:: EXERCISE REQUIREMENTS ::
With the pictures left out, please return exactly the line holding "The width and" and each following line until the entries end.

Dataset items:
▬▬▬▬▬▬

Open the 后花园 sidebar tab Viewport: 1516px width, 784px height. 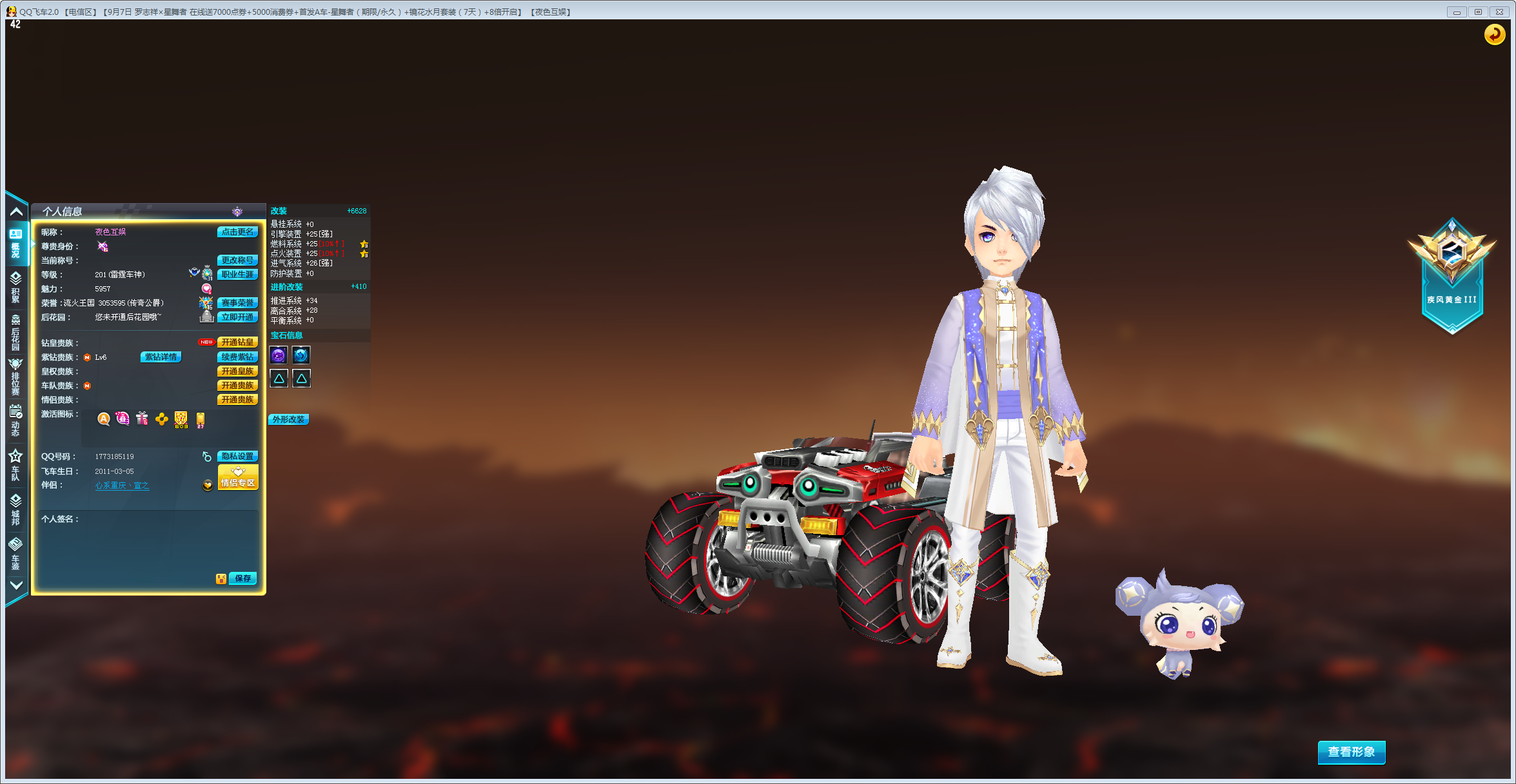point(15,333)
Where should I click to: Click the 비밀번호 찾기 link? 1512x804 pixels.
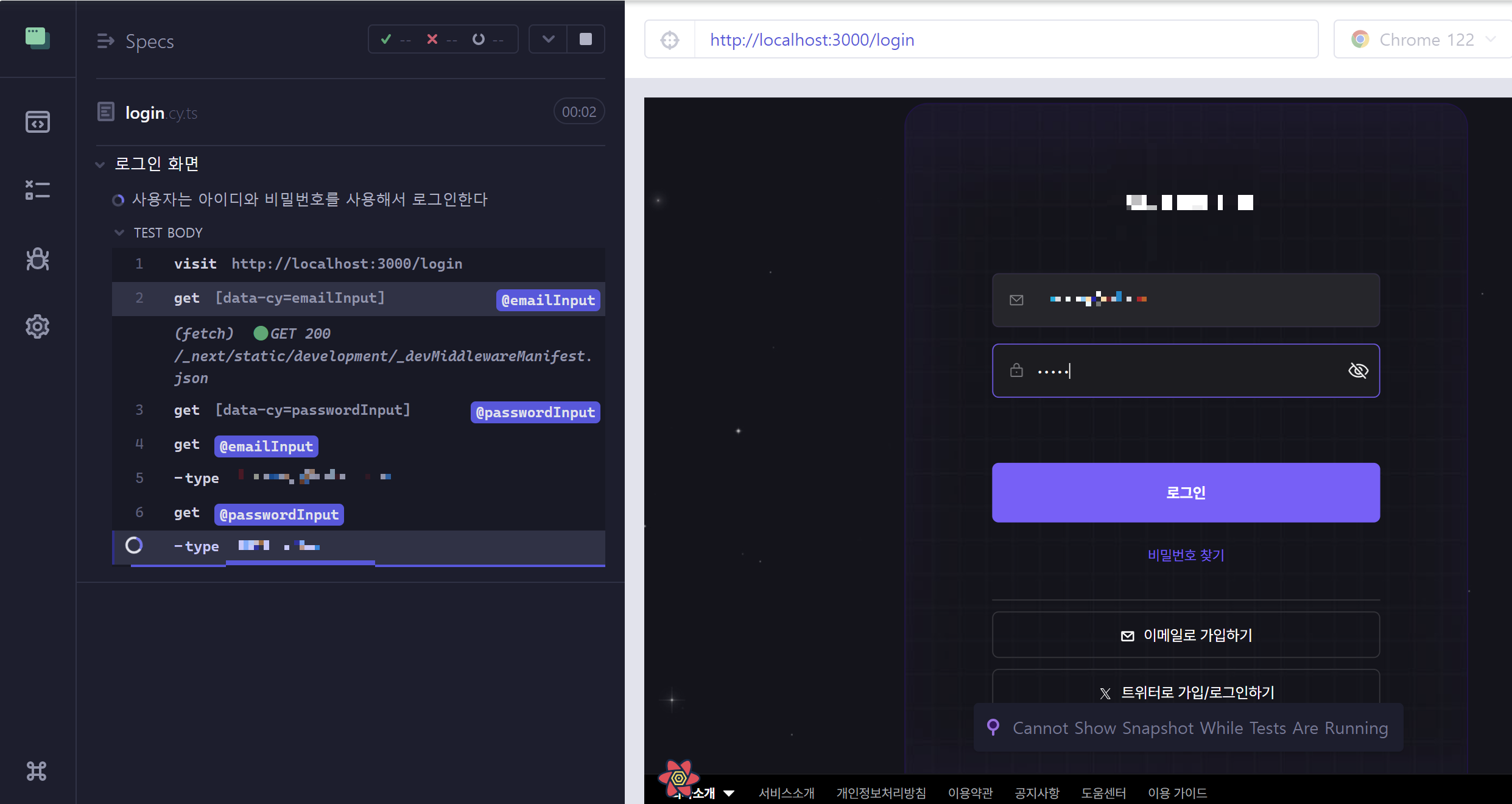(x=1185, y=555)
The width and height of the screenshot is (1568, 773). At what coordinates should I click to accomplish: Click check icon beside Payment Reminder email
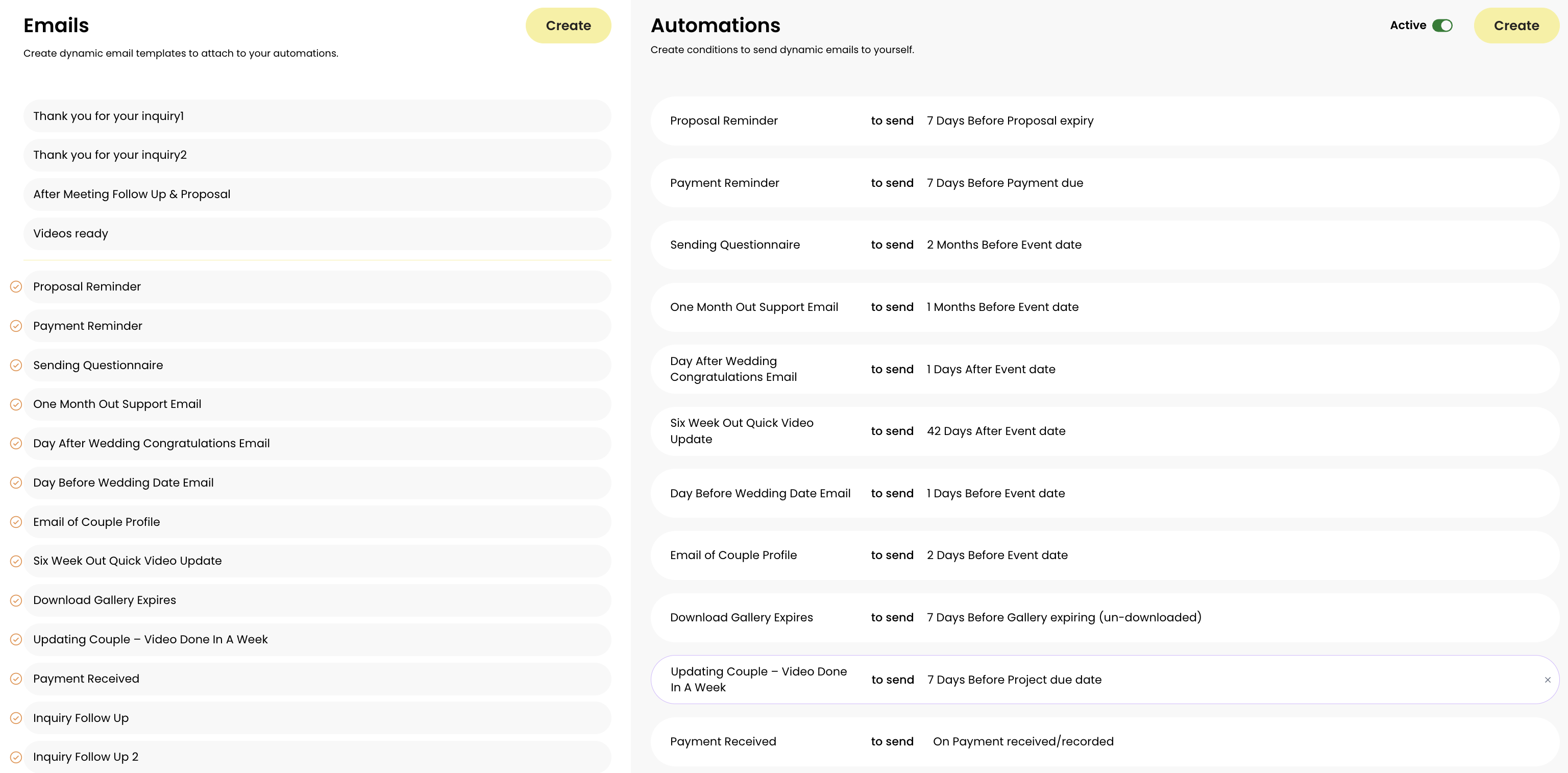tap(16, 326)
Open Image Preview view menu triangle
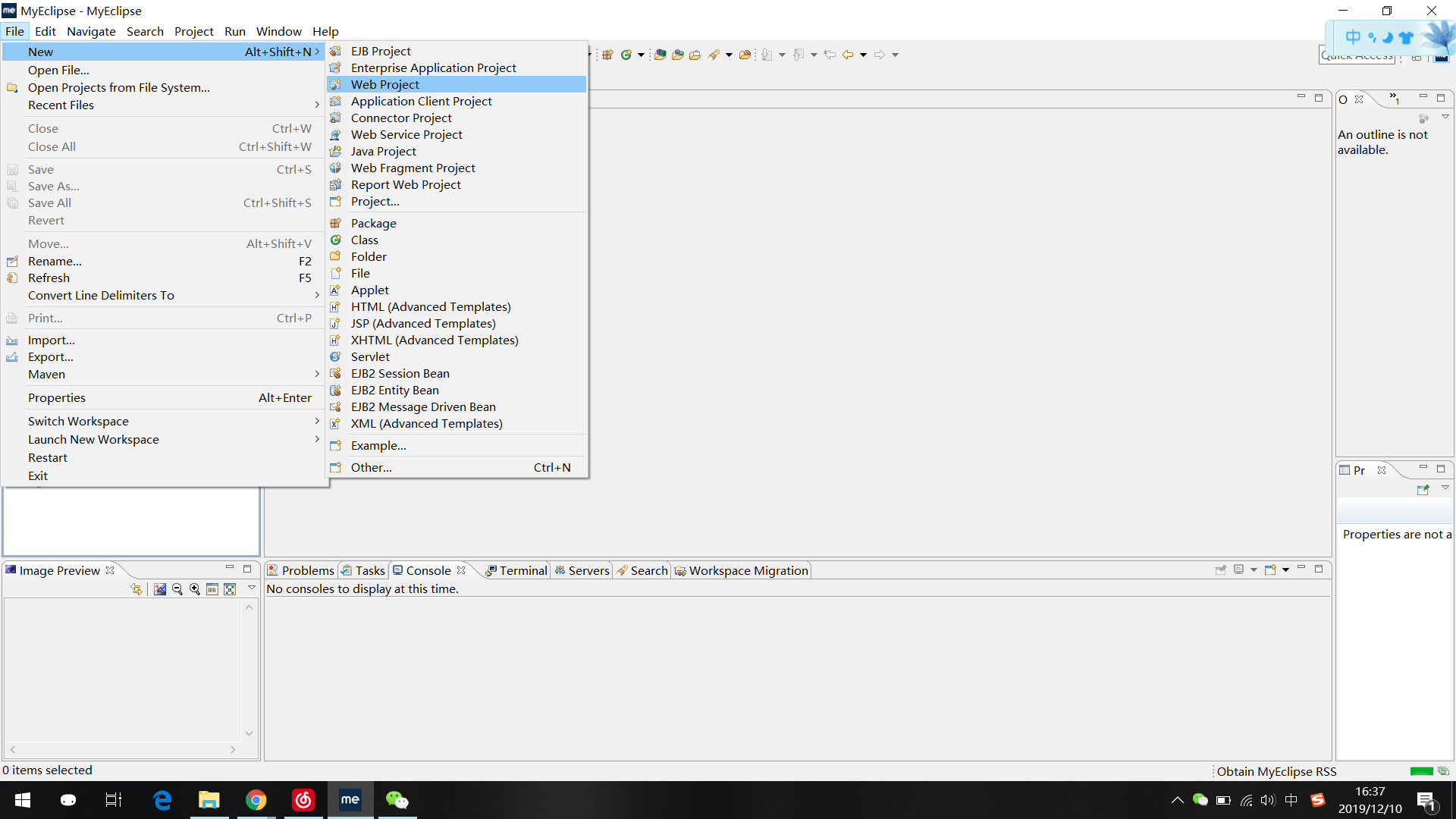This screenshot has height=819, width=1456. coord(252,588)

▬▬▬▬▬▬

:: RESULT OF THE EXERCISE ::
The width and height of the screenshot is (1568, 773). At what coordinates should I click to accomplish: Click check icon beside Payment Reminder email
tap(16, 326)
Open Image Preview view menu triangle
This screenshot has height=819, width=1456. coord(252,588)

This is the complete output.